» WHAT YOU NEED TO DO
Please update the records below so that every "GUI agent" becomes "screen-automation agent", with everything else left unchanged.

» INPUT
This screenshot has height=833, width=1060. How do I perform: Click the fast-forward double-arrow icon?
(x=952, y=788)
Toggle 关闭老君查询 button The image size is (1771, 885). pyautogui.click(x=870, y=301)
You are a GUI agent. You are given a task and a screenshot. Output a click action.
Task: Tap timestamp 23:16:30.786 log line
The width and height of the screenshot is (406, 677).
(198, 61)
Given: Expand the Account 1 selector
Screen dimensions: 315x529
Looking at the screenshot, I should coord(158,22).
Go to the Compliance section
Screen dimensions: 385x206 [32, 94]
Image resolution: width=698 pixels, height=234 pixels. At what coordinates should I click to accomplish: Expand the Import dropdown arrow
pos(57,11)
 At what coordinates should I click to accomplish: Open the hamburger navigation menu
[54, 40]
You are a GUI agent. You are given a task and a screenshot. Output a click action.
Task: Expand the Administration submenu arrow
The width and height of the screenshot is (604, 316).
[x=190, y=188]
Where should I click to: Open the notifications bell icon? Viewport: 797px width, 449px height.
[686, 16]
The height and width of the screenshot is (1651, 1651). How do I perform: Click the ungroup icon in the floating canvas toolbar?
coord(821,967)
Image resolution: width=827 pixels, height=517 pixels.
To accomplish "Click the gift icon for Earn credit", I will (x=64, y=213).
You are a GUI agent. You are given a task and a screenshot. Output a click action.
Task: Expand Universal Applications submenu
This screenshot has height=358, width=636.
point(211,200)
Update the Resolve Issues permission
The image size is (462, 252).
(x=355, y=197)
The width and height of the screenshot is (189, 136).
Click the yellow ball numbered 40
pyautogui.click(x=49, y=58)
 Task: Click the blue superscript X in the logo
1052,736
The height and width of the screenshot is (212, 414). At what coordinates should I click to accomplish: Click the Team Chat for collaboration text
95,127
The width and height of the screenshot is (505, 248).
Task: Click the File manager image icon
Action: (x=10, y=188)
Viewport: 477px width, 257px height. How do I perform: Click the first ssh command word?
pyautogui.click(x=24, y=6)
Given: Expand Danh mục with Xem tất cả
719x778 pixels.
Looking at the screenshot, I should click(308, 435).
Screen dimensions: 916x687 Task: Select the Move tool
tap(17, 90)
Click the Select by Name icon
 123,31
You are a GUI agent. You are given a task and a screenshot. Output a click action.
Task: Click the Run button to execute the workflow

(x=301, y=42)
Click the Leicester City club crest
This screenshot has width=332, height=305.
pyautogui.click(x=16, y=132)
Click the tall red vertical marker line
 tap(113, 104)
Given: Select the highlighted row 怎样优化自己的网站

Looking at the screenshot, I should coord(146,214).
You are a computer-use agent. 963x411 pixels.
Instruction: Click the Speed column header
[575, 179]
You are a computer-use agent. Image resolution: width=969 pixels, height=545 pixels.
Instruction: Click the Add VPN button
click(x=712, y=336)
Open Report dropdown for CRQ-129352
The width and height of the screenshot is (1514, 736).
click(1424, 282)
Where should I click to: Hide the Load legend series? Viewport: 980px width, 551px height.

» IN RESPONSE
This screenshot has height=833, width=1060. How do I perform: Click the fast-forward double-arrow icon?
(x=952, y=788)
Toggle 关闭老君查询 button The image size is (1771, 885). pyautogui.click(x=870, y=301)
You are a screen-automation agent. You are given a task and a screenshot. Output a click action.
Task: Tap timestamp 23:16:30.786 log line
The width and height of the screenshot is (406, 677).
(198, 61)
Given: Expand the Account 1 selector
Screen dimensions: 315x529
Looking at the screenshot, I should coord(158,22).
Go to the Compliance section
Screen dimensions: 385x206 [32, 94]
Image resolution: width=698 pixels, height=234 pixels. At what coordinates should I click to accomplish: Expand the Import dropdown arrow
pos(57,11)
 At what coordinates should I click to accomplish: Open the hamburger navigation menu
[54, 40]
You are a screen-automation agent. You are given a task and a screenshot. Output a click action.
Task: Expand the Administration submenu arrow
The width and height of the screenshot is (604, 316).
[x=190, y=188]
Where should I click to: Open the notifications bell icon? Viewport: 797px width, 449px height.
[686, 16]
The height and width of the screenshot is (1651, 1651). How do I perform: Click the ungroup icon in the floating canvas toolbar?
coord(821,967)
Image resolution: width=827 pixels, height=517 pixels.
To accomplish "Click the gift icon for Earn credit", I will (x=64, y=213).
You are a screen-automation agent. You are given a task and a screenshot. Output a click action.
Task: Expand Universal Applications submenu
This screenshot has height=358, width=636.
point(211,200)
Update the Resolve Issues permission
The image size is (462, 252).
(x=355, y=197)
The width and height of the screenshot is (189, 136).
Click the yellow ball numbered 40
pyautogui.click(x=49, y=58)
 Task: Click the blue superscript X in the logo
1052,736
The height and width of the screenshot is (212, 414). At what coordinates should I click to accomplish: Click the Team Chat for collaboration text
95,127
The width and height of the screenshot is (505, 248).
Task: Click the File manager image icon
Action: (x=10, y=188)
Viewport: 477px width, 257px height. How do I perform: Click the first ssh command word?
pyautogui.click(x=24, y=6)
Given: Expand Danh mục with Xem tất cả
719x778 pixels.
Looking at the screenshot, I should click(308, 435).
Screen dimensions: 916x687 Task: Select the Move tool
tap(17, 90)
Click the Select by Name icon
 123,31
You are a screen-automation agent. You are given a task and a screenshot. Output a click action.
Task: Click the Run button to execute the workflow

(x=301, y=42)
Click the Leicester City club crest
This screenshot has width=332, height=305.
pyautogui.click(x=16, y=132)
Click the tall red vertical marker line
 tap(113, 104)
Given: Select the highlighted row 怎样优化自己的网站

Looking at the screenshot, I should coord(146,214).
You are a computer-use agent. 963x411 pixels.
Instruction: Click the Speed column header
[575, 179]
You are a computer-use agent. Image resolution: width=969 pixels, height=545 pixels.
Instruction: Click the Add VPN button
click(x=712, y=336)
Open Report dropdown for CRQ-129352
The width and height of the screenshot is (1514, 736).
click(1424, 282)
Where should I click to: Hide the Load legend series? Viewport: 980px width, 551px height.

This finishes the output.